Reimagine India: Special Address by Shri Gaurav Gogoi on ‘India's Growth Story Post COVID’


The world is faced with an unprecedented crisis which has adversely impacted the political, social, and the economic aspects of life and by extension, the international economic relations. While the future remains uncertain and we may see many such events unfold, it is important that we understand what could be the likely implications for the Indian economy and how India could address the challenges and prepare itself to capitalise on the emerging opportunities to foster unleash the animal spirits to jump start its economic growth. Therefore, to have a robust discussion on "India's growth story post Covid", the Federation of Indian Chambers of Commerce and Industry (FICCI) and the India Office of the Konrad-Adenauer-Stiftung (KAS) are organized a virtual conversation with the keynote address being delivered by Shri Gaurav Gogoi, Hon’ble Member of Parliament on September 12, 2020 on CISCO WEBEX platform.

Key Takeaways:

- COVID-19 has changed the trajectory of politics, economics and has redefined the political ecosystem.

- The pandemic has led us to believe that global connectivity and global leadership, are very important while dealing with such crises.

- Countries have to be inward looking where economic self-reliance can be a plausible solution to this vulnerability.

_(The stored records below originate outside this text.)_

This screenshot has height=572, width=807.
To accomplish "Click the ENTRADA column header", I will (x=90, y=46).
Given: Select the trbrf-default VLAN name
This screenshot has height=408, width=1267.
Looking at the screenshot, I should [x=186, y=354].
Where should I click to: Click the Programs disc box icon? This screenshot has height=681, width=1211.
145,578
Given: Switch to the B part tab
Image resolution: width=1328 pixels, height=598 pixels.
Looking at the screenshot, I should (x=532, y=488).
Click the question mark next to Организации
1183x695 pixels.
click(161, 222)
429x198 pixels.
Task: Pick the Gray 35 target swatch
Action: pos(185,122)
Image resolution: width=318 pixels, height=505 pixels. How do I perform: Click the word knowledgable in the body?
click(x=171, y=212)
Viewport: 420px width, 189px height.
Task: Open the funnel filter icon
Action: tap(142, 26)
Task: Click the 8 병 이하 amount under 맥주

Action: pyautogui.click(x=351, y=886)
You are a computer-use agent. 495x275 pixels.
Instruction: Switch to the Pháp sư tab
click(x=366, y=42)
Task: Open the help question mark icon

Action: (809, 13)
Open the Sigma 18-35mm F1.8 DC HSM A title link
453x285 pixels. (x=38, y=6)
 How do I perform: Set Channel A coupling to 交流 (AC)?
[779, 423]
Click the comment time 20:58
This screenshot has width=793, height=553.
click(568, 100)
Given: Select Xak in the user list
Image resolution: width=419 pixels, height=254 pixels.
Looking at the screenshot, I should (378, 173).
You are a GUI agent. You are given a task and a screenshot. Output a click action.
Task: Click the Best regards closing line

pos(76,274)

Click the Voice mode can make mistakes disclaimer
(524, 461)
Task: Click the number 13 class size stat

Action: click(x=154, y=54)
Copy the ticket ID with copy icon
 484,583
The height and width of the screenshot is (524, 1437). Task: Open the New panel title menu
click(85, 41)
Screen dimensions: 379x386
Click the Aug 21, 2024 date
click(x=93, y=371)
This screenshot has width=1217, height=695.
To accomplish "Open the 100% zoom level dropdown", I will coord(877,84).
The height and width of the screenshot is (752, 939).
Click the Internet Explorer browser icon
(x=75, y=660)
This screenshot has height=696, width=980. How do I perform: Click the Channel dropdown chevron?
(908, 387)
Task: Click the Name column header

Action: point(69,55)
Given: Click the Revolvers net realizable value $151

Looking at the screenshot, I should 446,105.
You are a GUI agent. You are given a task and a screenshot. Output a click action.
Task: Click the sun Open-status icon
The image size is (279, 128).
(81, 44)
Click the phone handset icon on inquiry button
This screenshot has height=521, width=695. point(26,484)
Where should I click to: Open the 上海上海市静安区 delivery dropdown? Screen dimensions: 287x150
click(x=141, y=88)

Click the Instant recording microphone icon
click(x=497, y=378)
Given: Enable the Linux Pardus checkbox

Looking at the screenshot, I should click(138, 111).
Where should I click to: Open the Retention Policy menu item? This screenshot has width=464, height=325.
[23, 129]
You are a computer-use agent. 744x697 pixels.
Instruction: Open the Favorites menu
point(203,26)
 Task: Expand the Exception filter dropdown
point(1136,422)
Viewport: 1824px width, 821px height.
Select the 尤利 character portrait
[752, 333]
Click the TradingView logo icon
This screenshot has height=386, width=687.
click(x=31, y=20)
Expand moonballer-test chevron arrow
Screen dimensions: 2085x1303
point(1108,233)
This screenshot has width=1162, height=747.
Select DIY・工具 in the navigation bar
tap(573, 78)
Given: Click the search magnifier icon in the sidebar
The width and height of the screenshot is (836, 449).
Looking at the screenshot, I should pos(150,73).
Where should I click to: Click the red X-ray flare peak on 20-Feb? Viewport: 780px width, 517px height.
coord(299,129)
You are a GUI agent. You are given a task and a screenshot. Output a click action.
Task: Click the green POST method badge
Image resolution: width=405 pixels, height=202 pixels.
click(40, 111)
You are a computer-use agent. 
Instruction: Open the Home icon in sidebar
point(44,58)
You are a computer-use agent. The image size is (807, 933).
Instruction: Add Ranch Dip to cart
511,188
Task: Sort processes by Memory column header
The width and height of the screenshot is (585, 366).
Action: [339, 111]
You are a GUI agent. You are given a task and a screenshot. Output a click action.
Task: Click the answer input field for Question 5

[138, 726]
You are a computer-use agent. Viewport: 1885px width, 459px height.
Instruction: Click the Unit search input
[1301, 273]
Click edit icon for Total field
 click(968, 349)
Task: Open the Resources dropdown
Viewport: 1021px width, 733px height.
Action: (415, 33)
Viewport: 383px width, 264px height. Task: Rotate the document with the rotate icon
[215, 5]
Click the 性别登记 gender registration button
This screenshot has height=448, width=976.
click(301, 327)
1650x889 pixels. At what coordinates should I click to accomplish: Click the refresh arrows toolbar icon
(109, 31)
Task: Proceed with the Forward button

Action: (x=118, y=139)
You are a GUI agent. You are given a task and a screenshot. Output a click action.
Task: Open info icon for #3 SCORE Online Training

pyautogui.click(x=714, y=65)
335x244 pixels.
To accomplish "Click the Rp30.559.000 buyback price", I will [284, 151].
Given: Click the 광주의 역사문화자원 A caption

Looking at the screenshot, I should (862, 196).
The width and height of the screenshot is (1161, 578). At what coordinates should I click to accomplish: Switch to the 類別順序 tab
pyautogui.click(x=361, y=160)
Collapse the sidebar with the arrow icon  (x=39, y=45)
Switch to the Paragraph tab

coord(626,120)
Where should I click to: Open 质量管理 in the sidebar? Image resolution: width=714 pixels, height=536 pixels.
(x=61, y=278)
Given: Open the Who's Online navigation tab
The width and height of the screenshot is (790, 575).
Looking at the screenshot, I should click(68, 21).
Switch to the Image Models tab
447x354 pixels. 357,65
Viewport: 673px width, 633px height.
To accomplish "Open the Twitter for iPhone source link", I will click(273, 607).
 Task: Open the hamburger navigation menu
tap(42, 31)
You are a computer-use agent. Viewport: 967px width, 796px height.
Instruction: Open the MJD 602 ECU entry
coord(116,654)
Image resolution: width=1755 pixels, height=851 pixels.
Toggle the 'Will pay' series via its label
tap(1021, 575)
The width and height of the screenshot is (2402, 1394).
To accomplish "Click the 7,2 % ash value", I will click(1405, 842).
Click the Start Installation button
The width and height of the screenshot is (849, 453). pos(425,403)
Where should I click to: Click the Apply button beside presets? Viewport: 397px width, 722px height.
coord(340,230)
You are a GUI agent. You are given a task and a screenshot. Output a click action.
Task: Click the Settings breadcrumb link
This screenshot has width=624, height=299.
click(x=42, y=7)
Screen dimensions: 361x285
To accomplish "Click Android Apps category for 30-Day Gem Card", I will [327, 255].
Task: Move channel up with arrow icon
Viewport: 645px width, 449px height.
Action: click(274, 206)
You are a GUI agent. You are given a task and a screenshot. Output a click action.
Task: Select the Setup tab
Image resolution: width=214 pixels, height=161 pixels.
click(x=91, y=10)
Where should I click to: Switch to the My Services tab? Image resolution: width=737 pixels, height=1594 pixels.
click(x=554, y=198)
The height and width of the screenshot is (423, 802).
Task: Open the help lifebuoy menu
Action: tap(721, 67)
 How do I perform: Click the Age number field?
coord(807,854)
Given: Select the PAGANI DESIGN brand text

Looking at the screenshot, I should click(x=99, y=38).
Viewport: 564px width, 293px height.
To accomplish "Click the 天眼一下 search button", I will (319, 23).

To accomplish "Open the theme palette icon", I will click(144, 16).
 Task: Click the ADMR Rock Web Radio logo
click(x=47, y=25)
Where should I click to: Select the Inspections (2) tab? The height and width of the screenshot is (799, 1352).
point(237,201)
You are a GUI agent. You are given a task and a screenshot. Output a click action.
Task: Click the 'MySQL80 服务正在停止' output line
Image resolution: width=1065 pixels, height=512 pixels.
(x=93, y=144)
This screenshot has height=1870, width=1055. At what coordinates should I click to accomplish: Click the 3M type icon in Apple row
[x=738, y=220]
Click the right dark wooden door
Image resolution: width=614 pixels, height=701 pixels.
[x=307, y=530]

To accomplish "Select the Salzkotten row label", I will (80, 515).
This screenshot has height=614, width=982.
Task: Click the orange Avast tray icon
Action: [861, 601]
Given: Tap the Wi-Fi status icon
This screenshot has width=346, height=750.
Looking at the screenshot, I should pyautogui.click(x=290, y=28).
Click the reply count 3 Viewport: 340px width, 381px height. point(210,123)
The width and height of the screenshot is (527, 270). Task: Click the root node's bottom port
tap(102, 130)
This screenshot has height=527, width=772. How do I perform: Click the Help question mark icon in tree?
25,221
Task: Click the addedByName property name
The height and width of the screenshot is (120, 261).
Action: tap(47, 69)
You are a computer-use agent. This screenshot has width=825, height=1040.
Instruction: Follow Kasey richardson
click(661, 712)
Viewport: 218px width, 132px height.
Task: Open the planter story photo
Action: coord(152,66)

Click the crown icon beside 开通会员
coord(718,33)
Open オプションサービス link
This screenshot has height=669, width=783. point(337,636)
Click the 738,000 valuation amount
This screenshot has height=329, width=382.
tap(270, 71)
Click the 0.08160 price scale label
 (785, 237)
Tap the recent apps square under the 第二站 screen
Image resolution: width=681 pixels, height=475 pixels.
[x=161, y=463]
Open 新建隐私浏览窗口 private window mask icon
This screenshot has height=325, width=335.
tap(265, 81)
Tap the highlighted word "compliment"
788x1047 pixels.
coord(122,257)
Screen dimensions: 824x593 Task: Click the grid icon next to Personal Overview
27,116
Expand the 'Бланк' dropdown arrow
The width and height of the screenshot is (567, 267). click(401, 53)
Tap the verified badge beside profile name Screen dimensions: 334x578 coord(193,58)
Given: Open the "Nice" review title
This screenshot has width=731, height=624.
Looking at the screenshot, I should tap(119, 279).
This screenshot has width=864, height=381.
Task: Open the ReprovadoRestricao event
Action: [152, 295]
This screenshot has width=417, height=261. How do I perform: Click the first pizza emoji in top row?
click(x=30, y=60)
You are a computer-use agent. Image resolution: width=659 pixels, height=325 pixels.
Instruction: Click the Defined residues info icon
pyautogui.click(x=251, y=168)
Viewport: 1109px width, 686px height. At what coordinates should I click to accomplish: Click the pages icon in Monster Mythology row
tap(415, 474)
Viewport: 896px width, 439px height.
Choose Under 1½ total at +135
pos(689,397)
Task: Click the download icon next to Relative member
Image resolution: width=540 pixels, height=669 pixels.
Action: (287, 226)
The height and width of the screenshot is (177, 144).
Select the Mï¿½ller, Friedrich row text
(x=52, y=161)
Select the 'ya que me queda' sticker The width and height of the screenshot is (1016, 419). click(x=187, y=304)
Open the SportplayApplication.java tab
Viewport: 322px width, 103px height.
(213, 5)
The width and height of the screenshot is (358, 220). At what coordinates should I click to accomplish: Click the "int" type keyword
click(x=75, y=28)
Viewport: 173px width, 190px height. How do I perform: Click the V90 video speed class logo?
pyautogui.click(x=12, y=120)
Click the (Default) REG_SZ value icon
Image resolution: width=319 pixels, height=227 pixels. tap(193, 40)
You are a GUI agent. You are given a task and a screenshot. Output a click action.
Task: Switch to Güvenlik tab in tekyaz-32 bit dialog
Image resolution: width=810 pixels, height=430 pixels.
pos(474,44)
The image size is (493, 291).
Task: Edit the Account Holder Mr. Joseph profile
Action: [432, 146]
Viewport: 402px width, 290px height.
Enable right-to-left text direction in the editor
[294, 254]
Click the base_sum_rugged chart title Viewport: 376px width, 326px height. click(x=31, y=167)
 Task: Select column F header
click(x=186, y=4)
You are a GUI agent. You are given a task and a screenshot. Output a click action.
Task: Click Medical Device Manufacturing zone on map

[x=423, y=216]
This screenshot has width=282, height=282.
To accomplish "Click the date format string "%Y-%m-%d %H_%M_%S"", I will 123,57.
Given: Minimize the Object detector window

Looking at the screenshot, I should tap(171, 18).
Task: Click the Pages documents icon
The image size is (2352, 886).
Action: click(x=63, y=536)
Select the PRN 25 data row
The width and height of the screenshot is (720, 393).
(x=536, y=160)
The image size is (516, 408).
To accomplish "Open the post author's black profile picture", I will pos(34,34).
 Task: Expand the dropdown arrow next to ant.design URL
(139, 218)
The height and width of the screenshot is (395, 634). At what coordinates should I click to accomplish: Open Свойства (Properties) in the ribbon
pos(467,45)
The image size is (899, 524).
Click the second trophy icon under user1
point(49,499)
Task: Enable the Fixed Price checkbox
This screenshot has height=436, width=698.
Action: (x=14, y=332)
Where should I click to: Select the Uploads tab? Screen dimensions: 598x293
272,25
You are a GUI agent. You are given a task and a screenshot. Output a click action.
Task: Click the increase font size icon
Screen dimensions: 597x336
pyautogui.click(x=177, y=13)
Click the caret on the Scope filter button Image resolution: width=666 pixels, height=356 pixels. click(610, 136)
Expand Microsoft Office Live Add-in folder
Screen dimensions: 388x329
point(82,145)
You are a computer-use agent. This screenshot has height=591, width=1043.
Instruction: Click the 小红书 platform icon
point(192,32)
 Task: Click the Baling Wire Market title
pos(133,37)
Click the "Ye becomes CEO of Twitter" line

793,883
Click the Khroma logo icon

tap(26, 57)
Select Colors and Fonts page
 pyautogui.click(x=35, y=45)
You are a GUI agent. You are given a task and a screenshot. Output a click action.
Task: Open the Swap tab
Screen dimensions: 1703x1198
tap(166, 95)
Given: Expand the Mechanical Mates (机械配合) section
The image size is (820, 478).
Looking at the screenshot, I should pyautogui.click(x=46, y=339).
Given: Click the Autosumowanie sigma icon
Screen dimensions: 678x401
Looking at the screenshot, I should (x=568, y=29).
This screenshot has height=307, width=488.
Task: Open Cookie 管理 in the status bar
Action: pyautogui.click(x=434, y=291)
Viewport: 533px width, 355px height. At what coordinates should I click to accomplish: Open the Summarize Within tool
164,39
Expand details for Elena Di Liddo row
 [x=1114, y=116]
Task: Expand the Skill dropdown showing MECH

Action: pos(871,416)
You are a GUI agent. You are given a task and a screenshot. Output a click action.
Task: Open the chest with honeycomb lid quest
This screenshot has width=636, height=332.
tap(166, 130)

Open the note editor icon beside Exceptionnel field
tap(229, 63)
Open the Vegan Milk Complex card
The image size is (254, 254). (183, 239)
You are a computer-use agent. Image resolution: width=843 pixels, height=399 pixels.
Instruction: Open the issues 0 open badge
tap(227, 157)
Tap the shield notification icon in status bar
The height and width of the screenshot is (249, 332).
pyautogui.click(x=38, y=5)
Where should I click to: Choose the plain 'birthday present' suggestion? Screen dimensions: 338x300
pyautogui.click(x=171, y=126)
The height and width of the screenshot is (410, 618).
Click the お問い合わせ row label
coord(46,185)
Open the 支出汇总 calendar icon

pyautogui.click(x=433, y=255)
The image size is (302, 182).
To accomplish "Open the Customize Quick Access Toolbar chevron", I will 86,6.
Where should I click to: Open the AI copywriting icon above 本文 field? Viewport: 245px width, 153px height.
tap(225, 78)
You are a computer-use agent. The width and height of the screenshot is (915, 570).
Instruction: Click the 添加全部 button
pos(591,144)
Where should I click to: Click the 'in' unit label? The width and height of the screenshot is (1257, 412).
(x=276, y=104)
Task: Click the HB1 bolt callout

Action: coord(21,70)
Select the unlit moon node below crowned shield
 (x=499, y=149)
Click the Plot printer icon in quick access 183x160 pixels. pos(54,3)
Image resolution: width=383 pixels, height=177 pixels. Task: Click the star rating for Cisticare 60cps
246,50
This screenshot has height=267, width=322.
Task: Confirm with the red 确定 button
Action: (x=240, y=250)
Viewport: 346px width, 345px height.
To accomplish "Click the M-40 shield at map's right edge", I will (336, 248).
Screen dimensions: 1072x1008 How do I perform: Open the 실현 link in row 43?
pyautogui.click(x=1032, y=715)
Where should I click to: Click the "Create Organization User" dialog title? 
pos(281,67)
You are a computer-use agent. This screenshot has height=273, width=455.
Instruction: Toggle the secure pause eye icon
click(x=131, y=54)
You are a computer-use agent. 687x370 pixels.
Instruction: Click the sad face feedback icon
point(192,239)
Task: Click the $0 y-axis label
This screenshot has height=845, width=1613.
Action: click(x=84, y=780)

But economic self-reliance is not autarky and countries need to rely on each other to become stronger together.

- In India’s context, more than major legislative reforms, it is necessary to have economic and financial sector reforms for the country’s overall growth.

- The developing inequalities across the states, need to be addressed. Some of the Indian States which have traditionally seen interest from the private sector, both domestic and international, should be given the freedom to pursue domestic and foreign investments in an organised manner.

- The States need to organise business summits, have trade councils, common Chief Ministers’ forum or leadership councils to help bring reforms and ease investment in their respective States.

- The role of the Indian industry, both in the technological space and in terms of employment creation, is crucial for India’s development.

- In the current state of our economic growth map, the sectors which can create the maximum number of jobs - textiles and garment, manufacturing, oil, mines, healthcare technology, mobiles, electric cars, automobiles, should be supported as they need sector-wise reform in order to help them grow.

- India needs to focus on Start-Ups not only in the Technology sector or AI but also help Start-Ups and MSMEs in the pharmaceuticals and generic medicine sector. It is also important to help these firms with registration, recognition and access to funding, in an easier manner.

- The Indian Generic Drugs industry has been lauded in the world to make drugs affordable and accessible. COVID-19 has taught us that India needs to ramp up the investments in the healthcare sector.

- There is need to develop India’s diplomatic attention and capacity. Countries like Germany, France, Netherlands, Belgium and Austria have a lot of potential, that needs to be tapped into from India’s side especially in the sectors of Technology, Defence, Cyber Security, Maritime Cooperation and Energy.

- While the world has called India to be a part of the larger global economic narrative, the withdrawal of India from RCEP, did not contribute to its image favourably.

- With a country like China with an expansionist view, India’s relationship with Japan, South Korea and Australia is much more important especially in Defence and Maritime space.

- India is considered as a big brother in the region especially from the perspective of the South Asian countries. With countries like Bangladesh, Sri Lanka, Bhutan, Nepal ,the key allies, there is a need to build upon the diplomatic efforts and personal outreach with the Heads of State.

- India needs to see this crisis as an opportunity and needs to focus on economic revival, good governance and the capacity of the governments, both at the Centre and at the State levels, to deliver as well as engage countries within and outside Asia.